:: INPUT DATA ::
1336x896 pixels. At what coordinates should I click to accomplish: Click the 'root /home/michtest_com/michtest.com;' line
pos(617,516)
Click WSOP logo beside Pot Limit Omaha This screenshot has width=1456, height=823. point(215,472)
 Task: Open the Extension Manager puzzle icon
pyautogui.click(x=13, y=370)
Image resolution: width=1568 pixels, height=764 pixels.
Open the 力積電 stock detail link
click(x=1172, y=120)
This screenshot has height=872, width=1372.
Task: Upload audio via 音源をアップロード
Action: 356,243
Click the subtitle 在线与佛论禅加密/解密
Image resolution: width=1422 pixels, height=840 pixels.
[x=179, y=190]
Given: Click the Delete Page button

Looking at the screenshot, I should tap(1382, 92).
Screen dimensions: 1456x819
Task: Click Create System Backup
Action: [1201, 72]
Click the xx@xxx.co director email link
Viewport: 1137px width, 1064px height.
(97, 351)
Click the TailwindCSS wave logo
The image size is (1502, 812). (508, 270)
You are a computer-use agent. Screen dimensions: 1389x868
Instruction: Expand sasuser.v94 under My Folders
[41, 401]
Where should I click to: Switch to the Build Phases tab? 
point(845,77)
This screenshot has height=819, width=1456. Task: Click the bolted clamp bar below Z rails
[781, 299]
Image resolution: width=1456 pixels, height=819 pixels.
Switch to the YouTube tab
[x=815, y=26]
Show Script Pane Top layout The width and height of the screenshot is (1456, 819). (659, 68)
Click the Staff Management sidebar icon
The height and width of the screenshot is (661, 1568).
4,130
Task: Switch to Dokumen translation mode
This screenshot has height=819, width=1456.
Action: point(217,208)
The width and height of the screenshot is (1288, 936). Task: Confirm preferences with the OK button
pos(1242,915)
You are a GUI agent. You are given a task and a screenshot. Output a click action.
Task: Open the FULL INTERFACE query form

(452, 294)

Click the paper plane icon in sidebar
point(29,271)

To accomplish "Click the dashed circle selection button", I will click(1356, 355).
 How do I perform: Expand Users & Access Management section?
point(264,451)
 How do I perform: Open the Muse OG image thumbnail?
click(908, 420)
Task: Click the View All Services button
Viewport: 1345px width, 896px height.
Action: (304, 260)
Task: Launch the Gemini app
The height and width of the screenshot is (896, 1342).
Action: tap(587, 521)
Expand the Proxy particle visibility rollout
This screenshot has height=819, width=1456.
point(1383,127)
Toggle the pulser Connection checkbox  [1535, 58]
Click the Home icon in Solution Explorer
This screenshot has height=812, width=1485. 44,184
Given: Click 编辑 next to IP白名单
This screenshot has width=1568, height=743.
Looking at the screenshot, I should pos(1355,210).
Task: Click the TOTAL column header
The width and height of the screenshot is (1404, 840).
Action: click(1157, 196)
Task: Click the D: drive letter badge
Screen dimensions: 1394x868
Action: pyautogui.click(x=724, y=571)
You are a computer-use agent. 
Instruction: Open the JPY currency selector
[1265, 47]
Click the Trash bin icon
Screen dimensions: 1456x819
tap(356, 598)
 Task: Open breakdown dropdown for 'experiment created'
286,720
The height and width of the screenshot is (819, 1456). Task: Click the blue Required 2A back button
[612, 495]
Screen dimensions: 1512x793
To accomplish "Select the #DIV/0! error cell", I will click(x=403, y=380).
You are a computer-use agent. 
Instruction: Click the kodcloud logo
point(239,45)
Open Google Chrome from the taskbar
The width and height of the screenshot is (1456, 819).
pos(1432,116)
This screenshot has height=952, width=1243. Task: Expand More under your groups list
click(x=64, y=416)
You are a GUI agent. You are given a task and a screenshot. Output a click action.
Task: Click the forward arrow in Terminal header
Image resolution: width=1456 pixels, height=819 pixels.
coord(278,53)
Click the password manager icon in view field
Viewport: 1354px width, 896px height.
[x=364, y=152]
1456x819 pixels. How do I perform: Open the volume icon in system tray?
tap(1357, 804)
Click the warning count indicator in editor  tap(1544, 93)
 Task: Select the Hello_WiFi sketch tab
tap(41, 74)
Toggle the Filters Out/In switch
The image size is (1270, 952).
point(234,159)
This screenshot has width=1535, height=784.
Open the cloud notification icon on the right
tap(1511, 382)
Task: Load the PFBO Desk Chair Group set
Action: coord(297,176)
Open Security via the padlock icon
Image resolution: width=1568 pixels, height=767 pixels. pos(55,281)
:::
Copy out all of the records, keeping every line identical.

TASK RESULT:
1336x896 pixels. At what coordinates should I click to accomplish: Click the 'root /home/michtest_com/michtest.com;' line
pos(617,516)
Click WSOP logo beside Pot Limit Omaha This screenshot has width=1456, height=823. point(215,472)
 Task: Open the Extension Manager puzzle icon
pyautogui.click(x=13, y=370)
Image resolution: width=1568 pixels, height=764 pixels.
Open the 力積電 stock detail link
click(x=1172, y=120)
This screenshot has height=872, width=1372.
Task: Upload audio via 音源をアップロード
Action: 356,243
Click the subtitle 在线与佛论禅加密/解密
Image resolution: width=1422 pixels, height=840 pixels.
[x=179, y=190]
Given: Click the Delete Page button

Looking at the screenshot, I should tap(1382, 92).
Screen dimensions: 1456x819
Task: Click Create System Backup
Action: [1201, 72]
Click the xx@xxx.co director email link
Viewport: 1137px width, 1064px height.
(97, 351)
Click the TailwindCSS wave logo
The image size is (1502, 812). (508, 270)
You are a computer-use agent. Screen dimensions: 1389x868
Instruction: Expand sasuser.v94 under My Folders
[41, 401]
Where should I click to: Switch to the Build Phases tab? 
point(845,77)
This screenshot has height=819, width=1456. Task: Click the bolted clamp bar below Z rails
[781, 299]
Image resolution: width=1456 pixels, height=819 pixels.
Switch to the YouTube tab
[x=815, y=26]
Show Script Pane Top layout The width and height of the screenshot is (1456, 819). (659, 68)
Click the Staff Management sidebar icon
The height and width of the screenshot is (661, 1568).
4,130
Task: Switch to Dokumen translation mode
This screenshot has height=819, width=1456.
Action: point(217,208)
The width and height of the screenshot is (1288, 936). Task: Confirm preferences with the OK button
pos(1242,915)
You are a GUI agent. You are given a task and a screenshot. Output a click action.
Task: Open the FULL INTERFACE query form

(452, 294)

Click the paper plane icon in sidebar
point(29,271)

To accomplish "Click the dashed circle selection button", I will click(1356, 355).
 How do I perform: Expand Users & Access Management section?
point(264,451)
 How do I perform: Open the Muse OG image thumbnail?
click(908, 420)
Task: Click the View All Services button
Viewport: 1345px width, 896px height.
Action: (304, 260)
Task: Launch the Gemini app
The height and width of the screenshot is (896, 1342).
Action: tap(587, 521)
Expand the Proxy particle visibility rollout
This screenshot has height=819, width=1456.
point(1383,127)
Toggle the pulser Connection checkbox  [1535, 58]
Click the Home icon in Solution Explorer
This screenshot has height=812, width=1485. 44,184
Given: Click 编辑 next to IP白名单
This screenshot has width=1568, height=743.
Looking at the screenshot, I should pos(1355,210).
Task: Click the TOTAL column header
The width and height of the screenshot is (1404, 840).
Action: click(1157, 196)
Task: Click the D: drive letter badge
Screen dimensions: 1394x868
Action: pyautogui.click(x=724, y=571)
You are a computer-use agent. 
Instruction: Open the JPY currency selector
[1265, 47]
Click the Trash bin icon
Screen dimensions: 1456x819
tap(356, 598)
 Task: Open breakdown dropdown for 'experiment created'
286,720
The height and width of the screenshot is (819, 1456). Task: Click the blue Required 2A back button
[612, 495]
Screen dimensions: 1512x793
To accomplish "Select the #DIV/0! error cell", I will click(x=403, y=380).
You are a computer-use agent. 
Instruction: Click the kodcloud logo
point(239,45)
Open Google Chrome from the taskbar
The width and height of the screenshot is (1456, 819).
pos(1432,116)
This screenshot has height=952, width=1243. Task: Expand More under your groups list
click(x=64, y=416)
You are a GUI agent. You are given a task and a screenshot. Output a click action.
Task: Click the forward arrow in Terminal header
Image resolution: width=1456 pixels, height=819 pixels.
coord(278,53)
Click the password manager icon in view field
Viewport: 1354px width, 896px height.
[x=364, y=152]
1456x819 pixels. How do I perform: Open the volume icon in system tray?
tap(1357, 804)
Click the warning count indicator in editor  tap(1544, 93)
 Task: Select the Hello_WiFi sketch tab
tap(41, 74)
Toggle the Filters Out/In switch
The image size is (1270, 952).
point(234,159)
This screenshot has width=1535, height=784.
Open the cloud notification icon on the right
tap(1511, 382)
Task: Load the PFBO Desk Chair Group set
Action: coord(297,176)
Open Security via the padlock icon
Image resolution: width=1568 pixels, height=767 pixels. pos(55,281)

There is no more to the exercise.